### DATA FOR THE TASK
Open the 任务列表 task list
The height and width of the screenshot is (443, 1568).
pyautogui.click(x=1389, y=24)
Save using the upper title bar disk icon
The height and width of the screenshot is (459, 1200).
==
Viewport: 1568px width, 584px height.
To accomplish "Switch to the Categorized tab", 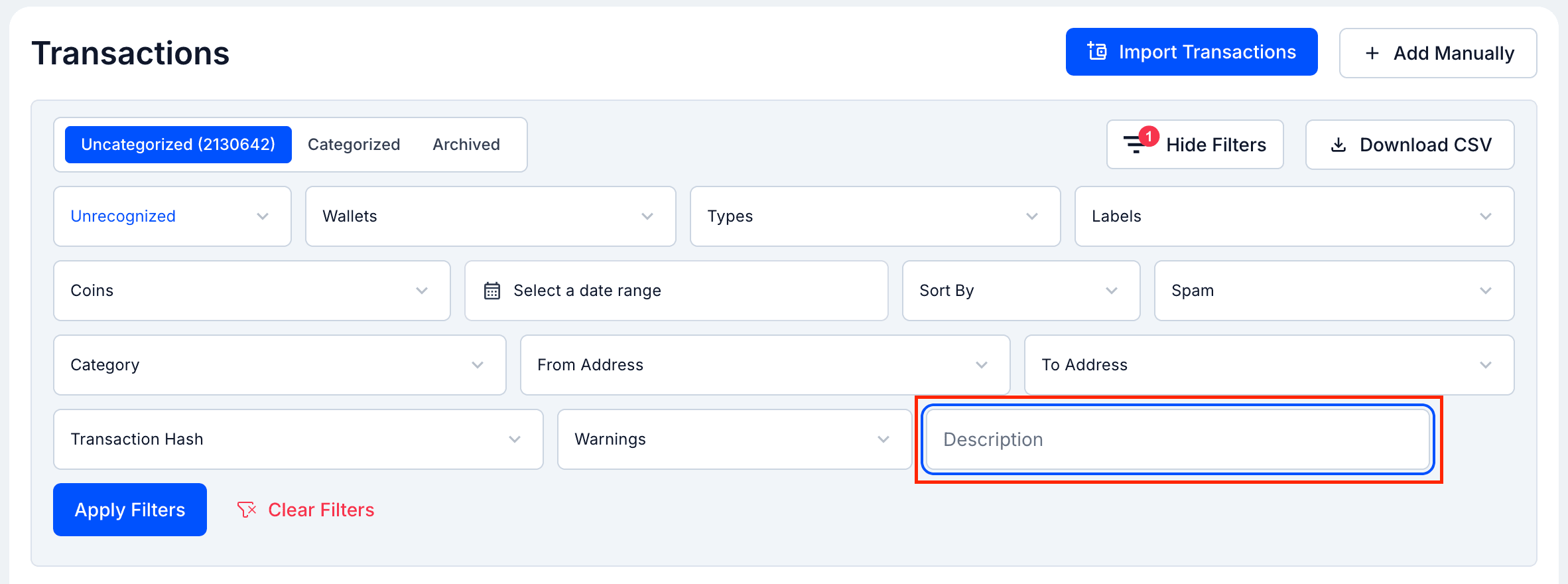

### PROBLEM DESCRIPTION
What are the lines above, starting at the one with "Open the 任务列表 task list" and ending at the one with "The height and width of the screenshot is (459, 1200)."? Give them again exactly, and only them.

### RESULT FOR THIS TASK
Open the 任务列表 task list
The height and width of the screenshot is (443, 1568).
pyautogui.click(x=1389, y=24)
Save using the upper title bar disk icon
The height and width of the screenshot is (459, 1200).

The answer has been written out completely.